Stefan Richter, a leading Flash developer, echoes the importance of Apollo. "I don’t see Adobe Media Player as the driving force here; instead it is the underlying technology," he says. "Apollo opens the door to applications which may even make Adobe’s own player look thin."

Microsoft Silverlight
At first glance, Microsoft’s Silverlight might seem like the diametric opposite of Adobe Media Player, in that it moves video and rich interactive applications into the browser and away from the popular Windows Media Player. But Silverlight represents more than just a 1MB plugin that supports the viewing of Windows Media Video and Audio along with vector-based graphics, animation, alpha blending, and the like; in other words, it’s a browser plugin that gives Microsoft a direct competitor to Flash.

But Microsoft is touting Silverlight as something much more than that, since it’s based on an expanded .NET framework that enables rich interactive application development and delivery, as well as efficient encoding via the new Expression Media Encoder, which can be paired with a Tarari-assisted hardware accelerator, and faster delivery via Longhorn, the code name for the new Windows Server and the IIS7 Media Pack, which enables bit-rate throttling and improved caching for CDNs.

As such, it’s an outgrowth of a major change in Microsoft’s strategy and corporate culture, says Microsoft's Sean Alexander. "Rather than have a single organization [within Microsoft] thinking about digital media, the entire company needed to think about it," he says, "much in the same way that ten years ago the entire company needed to start thinking about the internet." That Silverlight is coming out of the company’s servers and tools division suggests the degree to which hardware may play a role in the technology’s future.

The Consumer Experience
When users visit a website with Silverlight content, they’ll be prompted to install the plugin; after three clicks, the web page will "light up" with Silverlight, Alexander says. Because it’s not a destination application like Windows Media Player, viewers will see content—whether it’s standard-definition video, widescreen HD video, animation, or any of the other supported mediums—within the browser, including on devices running Windows Mobile.
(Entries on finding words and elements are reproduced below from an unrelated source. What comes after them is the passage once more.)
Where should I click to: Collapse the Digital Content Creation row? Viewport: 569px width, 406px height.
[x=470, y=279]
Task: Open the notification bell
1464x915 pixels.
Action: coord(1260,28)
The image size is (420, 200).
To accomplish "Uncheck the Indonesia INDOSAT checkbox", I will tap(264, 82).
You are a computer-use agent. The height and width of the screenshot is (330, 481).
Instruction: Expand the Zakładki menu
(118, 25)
All of this, including 720p HD, was displayed at NAB.

"When you offer media, you want to offer it consistently and cross-platform," Alexander says. "You should also deliver it regardless of browser, using web standards like Ajax for programmability."
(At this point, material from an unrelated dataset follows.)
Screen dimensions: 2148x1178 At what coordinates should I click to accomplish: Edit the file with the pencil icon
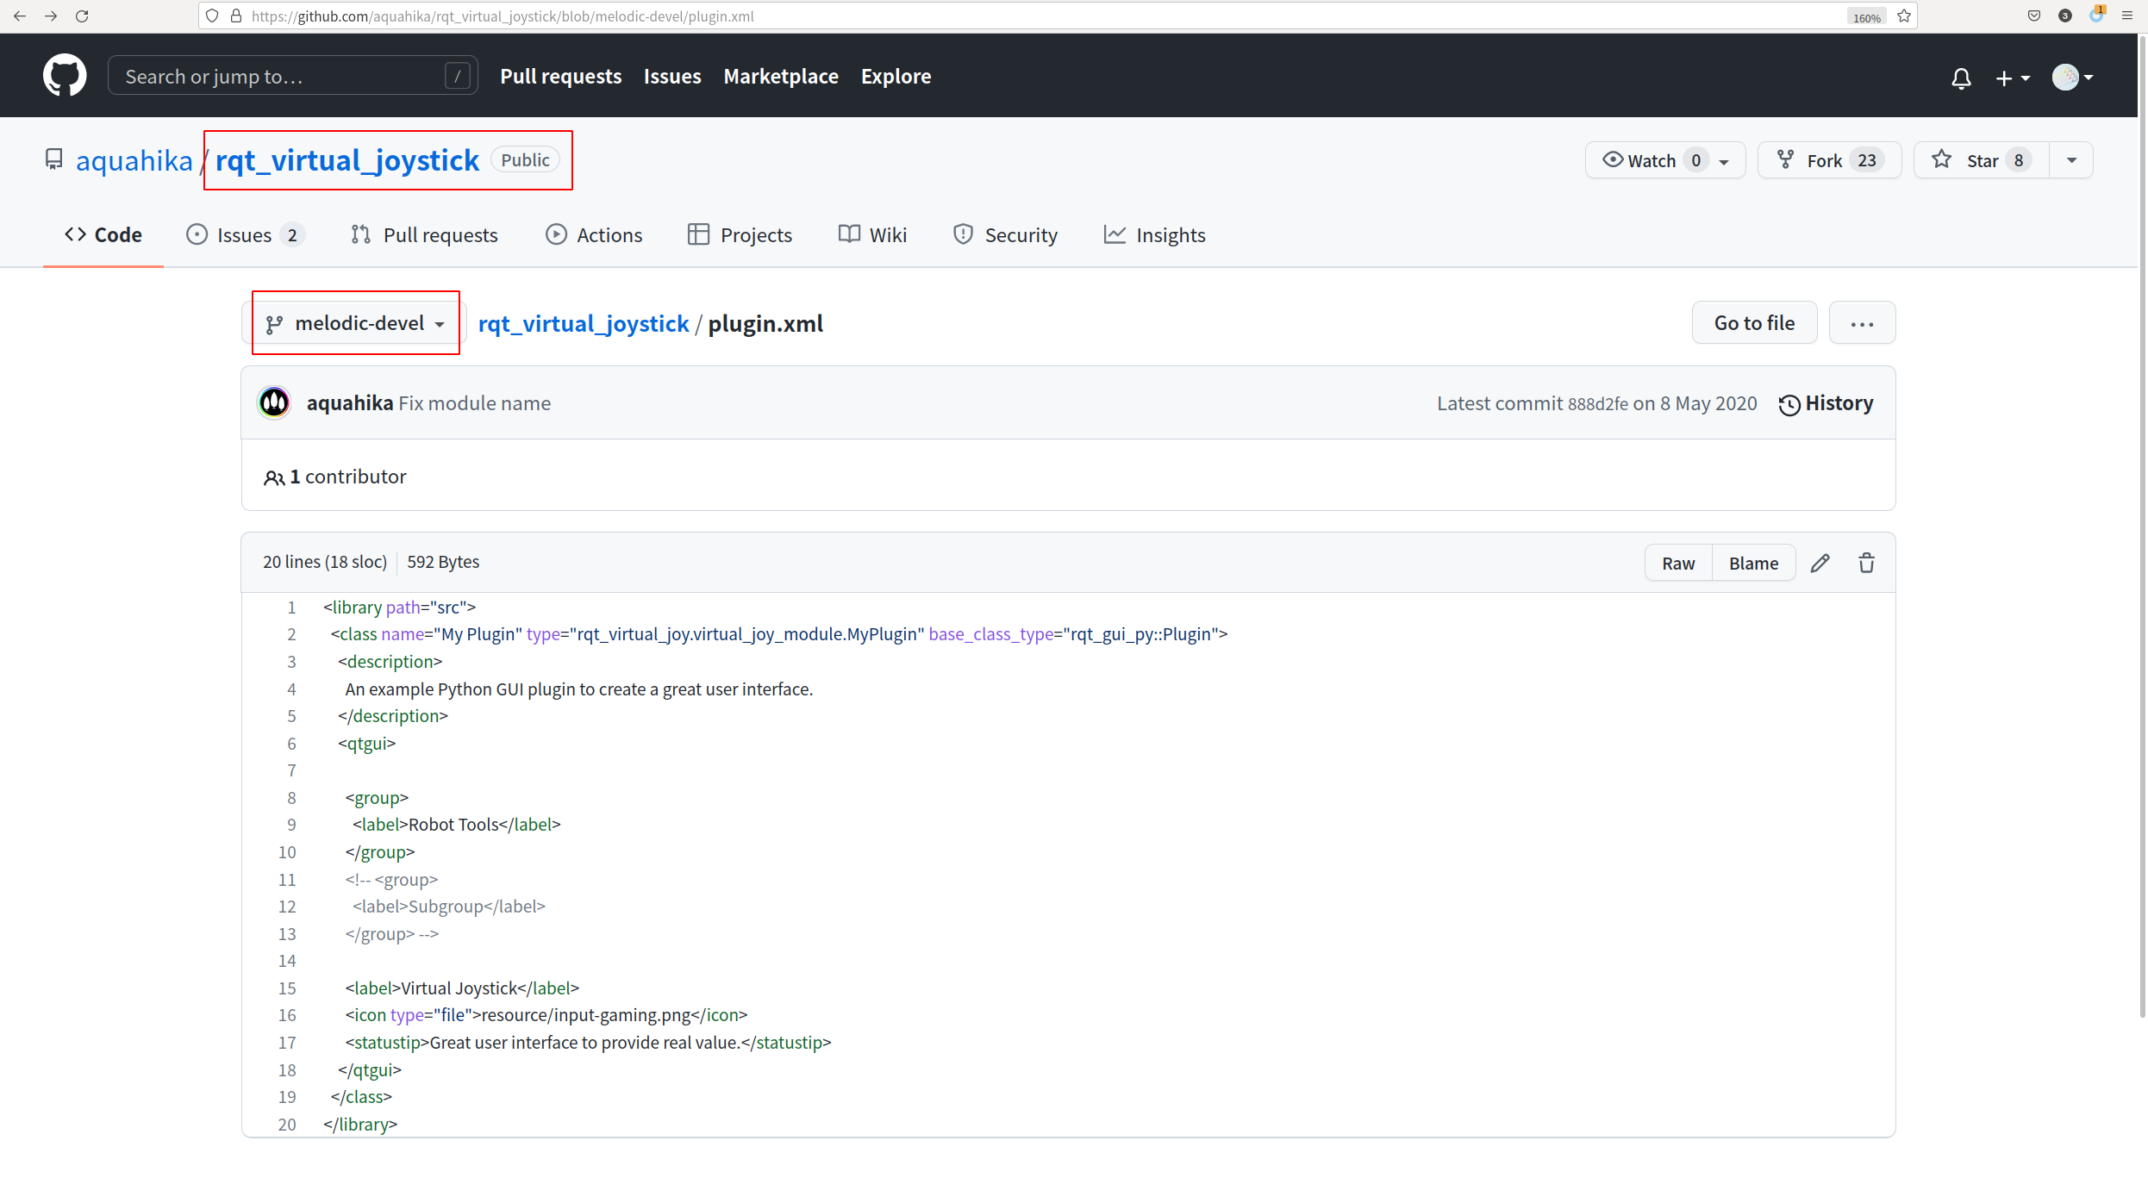coord(1820,562)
If this sounds a little bit familiar, it might be because Silverlight is the outgrowth of Windows Presentation Foundation/Anywhere, which was announced in late 2006. "One of the reasons the code name was that bad was that we wanted to fly under the radar," Alexander says, noting that the intentionally clunky moniker was designed to appeal only to the developer community and not so much to publishers and consumers.

What’s in it for Publishers and Advertisers?
Just because Microsoft was flying under the radar doesn’t mean it wasn’t working behind the scenes to establish partnerships. Partners announced so far include CDNs (Akamai, Limelight Networks, NaviSite, SyncCast), content aggregators and publishers (Brightcove, CBS, Major League Baseball, Netflix), and hardware and software vendors (Sonic Solutions, Tarari, Telestream, Winnov). (More on the hardware connection later.)